To many Amanda Seyfried is “the Mamma Mia! Girl”, blonde, sweet, big eyed angel with no background in more psychologically complex, challenging roles. Those who see her like that forget she did Chloe, a film that actually made the directors Jeffrey Friedman and Rob Epstein think she might be their Linda Lovelace. Seyfried in person is nothing like a Hollywood star – sincere, down-to-earth, charming and surprisingly modest — she’s a girl you’d like to grab lunch with and chat. When asked the most Vogue-like question in the world (meaning: “What are you wearing”) by a fellow journalist her answer was “It’s…Oh, I don’t really know.” An extra 5 points for that!
We met this February in Berlin, after Lovelace European premiere. Seyfried was very open about her difficulties with creating the character and her impressions on the real Linda Lovelace. We also talked self-esteem, image, nudity and painting. Here’s the outcome of this conversation.
In Lovelace you play a real-life character. What is the relationship between creating and re-creating in such case?
When you play a protagonist, you want to bring humanity to this person no matter what. You want to bring something relatable, you want to color them in, maybe in a way they weren’t really colored. I didn’t know Linda, but I knew certain things about her that I held onto. She was a survivor, she tried her best to share, present her story to the world… she wanted children, she was a good mother – I know that cause I was in contact with her children and I still am. I knew that she was very innocent and that her parents didn’t treat her very well… I don’t know how much she enjoyed certain things, I don’t know necessarily how she related to certain people… but I do know what she “told” me and I just ran with that. I wanted to make her human and make the audience empathize with her. And yes, reenacting is fun: I got to literally use her voice.
Did playing Linda require a lot of research and preparation?
Having being born 1985 I didn’t know anything until I saw “Inside Deep Throat”. Then the movie came along and Rob and Jeffrey presented me with this huge collection of photos, footage and DVD’s. I bought her book, original copies, the first editions of her books… I had to feel all the information.
Rob and Jeffrey saw you in Chloe …
Yes. Thank God for that movie, thank God! Because no-one would ever see me that way. Peter saw it and was like: “OK, she can do this, I’m in”.
Linda was perceived as a seductress, but also had a sense of innocence and vulnerability to her. How did you try to balance those contrasting sides of her personality?

Excerpt from a dataset:

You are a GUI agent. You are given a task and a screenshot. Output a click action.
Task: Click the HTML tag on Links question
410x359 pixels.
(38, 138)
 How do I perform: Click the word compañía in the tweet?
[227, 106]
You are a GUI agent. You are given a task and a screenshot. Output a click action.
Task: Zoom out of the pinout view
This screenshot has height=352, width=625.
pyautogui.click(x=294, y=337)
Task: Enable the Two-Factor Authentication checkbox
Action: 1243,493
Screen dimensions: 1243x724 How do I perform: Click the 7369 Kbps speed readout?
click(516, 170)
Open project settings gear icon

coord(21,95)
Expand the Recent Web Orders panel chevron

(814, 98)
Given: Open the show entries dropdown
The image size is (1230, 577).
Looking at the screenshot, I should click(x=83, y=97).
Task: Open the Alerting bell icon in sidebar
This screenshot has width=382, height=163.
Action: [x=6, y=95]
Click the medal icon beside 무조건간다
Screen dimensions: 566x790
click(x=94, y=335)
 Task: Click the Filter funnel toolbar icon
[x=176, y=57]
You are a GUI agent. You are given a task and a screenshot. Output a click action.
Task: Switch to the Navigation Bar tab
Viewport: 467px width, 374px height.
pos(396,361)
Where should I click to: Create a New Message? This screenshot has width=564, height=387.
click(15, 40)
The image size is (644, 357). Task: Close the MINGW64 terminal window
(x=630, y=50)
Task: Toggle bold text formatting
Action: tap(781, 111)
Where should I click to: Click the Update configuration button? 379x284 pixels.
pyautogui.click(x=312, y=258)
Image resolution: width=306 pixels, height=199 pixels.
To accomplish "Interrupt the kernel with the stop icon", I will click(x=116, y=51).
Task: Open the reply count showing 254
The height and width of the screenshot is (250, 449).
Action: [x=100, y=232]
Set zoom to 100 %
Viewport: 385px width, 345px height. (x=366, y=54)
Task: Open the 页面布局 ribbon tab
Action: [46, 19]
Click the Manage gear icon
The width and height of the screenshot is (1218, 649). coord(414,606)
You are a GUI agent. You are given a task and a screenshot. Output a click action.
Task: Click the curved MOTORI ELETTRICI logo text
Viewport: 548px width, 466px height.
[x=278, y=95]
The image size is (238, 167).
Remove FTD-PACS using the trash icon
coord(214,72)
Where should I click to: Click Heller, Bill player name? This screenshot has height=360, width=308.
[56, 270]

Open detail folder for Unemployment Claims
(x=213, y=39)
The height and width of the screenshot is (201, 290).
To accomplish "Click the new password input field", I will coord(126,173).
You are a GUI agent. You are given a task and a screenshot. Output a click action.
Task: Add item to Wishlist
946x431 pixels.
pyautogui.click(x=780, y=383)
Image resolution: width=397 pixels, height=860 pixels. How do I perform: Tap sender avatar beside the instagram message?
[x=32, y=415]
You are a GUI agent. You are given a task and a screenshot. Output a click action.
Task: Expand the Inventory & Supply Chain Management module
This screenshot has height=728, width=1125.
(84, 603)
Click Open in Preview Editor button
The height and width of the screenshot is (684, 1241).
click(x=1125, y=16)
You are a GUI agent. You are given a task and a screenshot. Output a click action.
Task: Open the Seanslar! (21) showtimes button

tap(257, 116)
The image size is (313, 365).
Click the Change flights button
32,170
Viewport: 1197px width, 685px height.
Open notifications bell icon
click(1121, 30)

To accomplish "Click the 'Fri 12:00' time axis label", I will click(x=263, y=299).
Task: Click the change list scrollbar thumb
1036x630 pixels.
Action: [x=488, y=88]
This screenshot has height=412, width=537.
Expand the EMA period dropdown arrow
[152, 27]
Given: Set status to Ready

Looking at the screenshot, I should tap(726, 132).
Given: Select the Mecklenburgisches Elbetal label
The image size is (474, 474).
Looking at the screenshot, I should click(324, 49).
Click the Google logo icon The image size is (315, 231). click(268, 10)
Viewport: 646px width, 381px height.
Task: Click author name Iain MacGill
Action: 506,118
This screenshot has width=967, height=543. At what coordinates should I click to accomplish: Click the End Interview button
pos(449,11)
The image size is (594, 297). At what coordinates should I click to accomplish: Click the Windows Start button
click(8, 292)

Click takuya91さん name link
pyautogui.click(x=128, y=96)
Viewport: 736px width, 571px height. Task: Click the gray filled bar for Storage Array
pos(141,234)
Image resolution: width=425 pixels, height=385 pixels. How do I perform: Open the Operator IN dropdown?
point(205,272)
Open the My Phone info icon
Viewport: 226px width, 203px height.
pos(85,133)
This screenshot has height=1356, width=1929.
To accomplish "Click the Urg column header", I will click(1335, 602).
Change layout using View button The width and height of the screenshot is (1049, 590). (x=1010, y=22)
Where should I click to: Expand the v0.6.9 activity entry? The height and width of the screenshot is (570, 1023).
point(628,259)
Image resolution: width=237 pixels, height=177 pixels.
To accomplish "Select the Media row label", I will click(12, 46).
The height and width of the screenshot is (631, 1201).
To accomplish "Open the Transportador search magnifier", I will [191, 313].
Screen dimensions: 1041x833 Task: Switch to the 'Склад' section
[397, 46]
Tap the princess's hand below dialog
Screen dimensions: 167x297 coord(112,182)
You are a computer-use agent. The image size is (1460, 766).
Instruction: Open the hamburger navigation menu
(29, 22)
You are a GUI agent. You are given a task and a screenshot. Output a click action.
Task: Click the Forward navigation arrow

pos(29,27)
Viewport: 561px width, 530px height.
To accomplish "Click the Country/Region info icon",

**DIRECTION**
Copy the part of the Amanda Seyfried interview starting at "We met this" and ending at "of this conversation.".

**THE COMPLETED TASK**
We met this February in Berlin, after Lovelace European premiere. Seyfried was very open about her difficulties with creating the character and her impressions on the real Linda Lovelace. We also talked self-esteem, image, nudity and painting. Here’s the outcome of this conversation.